__DATA SUPPLIED__.
▶
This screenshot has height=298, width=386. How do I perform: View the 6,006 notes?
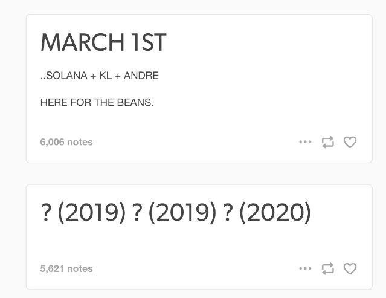pos(66,142)
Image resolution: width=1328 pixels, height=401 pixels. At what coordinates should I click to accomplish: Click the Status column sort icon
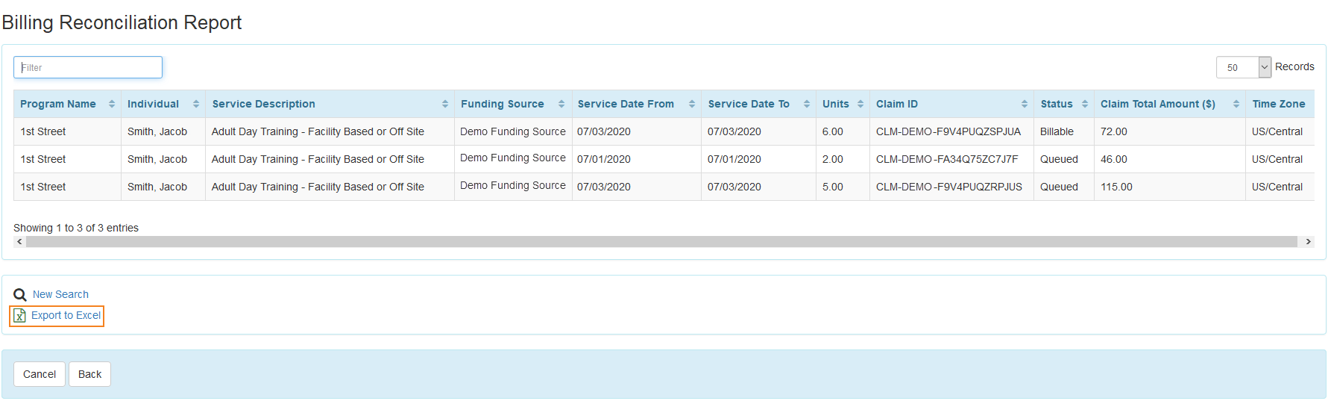coord(1085,104)
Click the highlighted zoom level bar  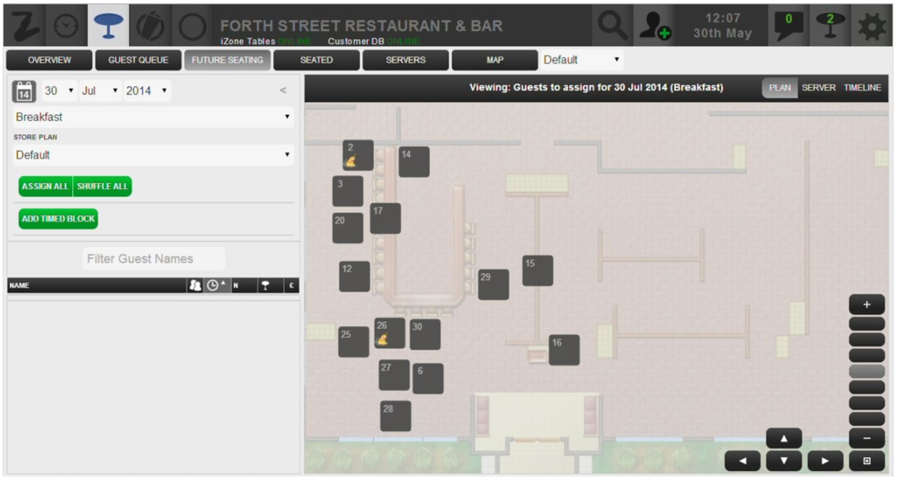(x=866, y=371)
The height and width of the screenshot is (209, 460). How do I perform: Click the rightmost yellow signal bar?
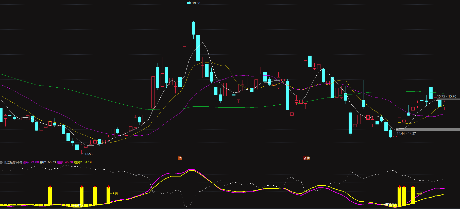click(x=413, y=195)
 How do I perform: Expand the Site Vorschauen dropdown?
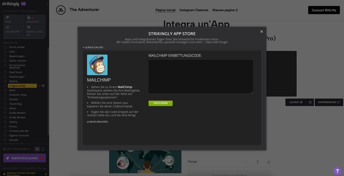(18, 149)
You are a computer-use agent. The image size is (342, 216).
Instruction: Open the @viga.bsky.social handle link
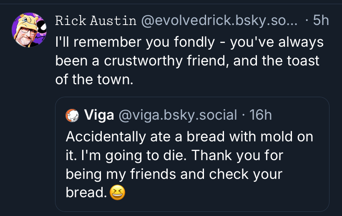tap(178, 115)

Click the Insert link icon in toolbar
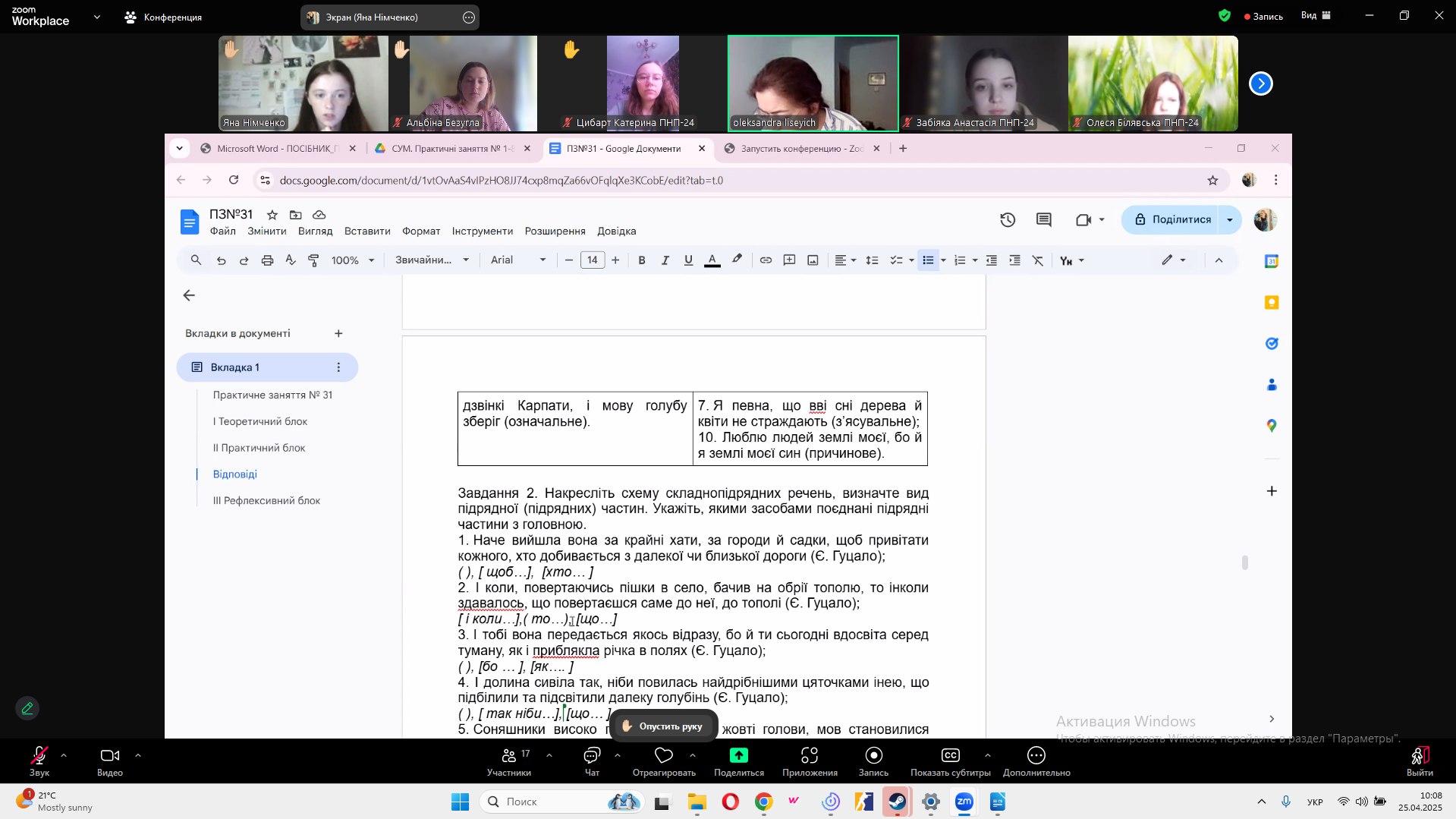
◀
__WHAT THE EXERCISE ASKS__.
Quote the lines from the one containing "How do I perform: Expand" through the last line, both included, and leave the pictures out.

__REPLY TO THE EXERCISE__.
 How do I perform: Expand the Site Vorschauen dropdown?
(18, 149)
You are a computer-use agent. The image size is (342, 216).
Instruction: Open the @viga.bsky.social handle link
tap(178, 115)

Click the Insert link icon in toolbar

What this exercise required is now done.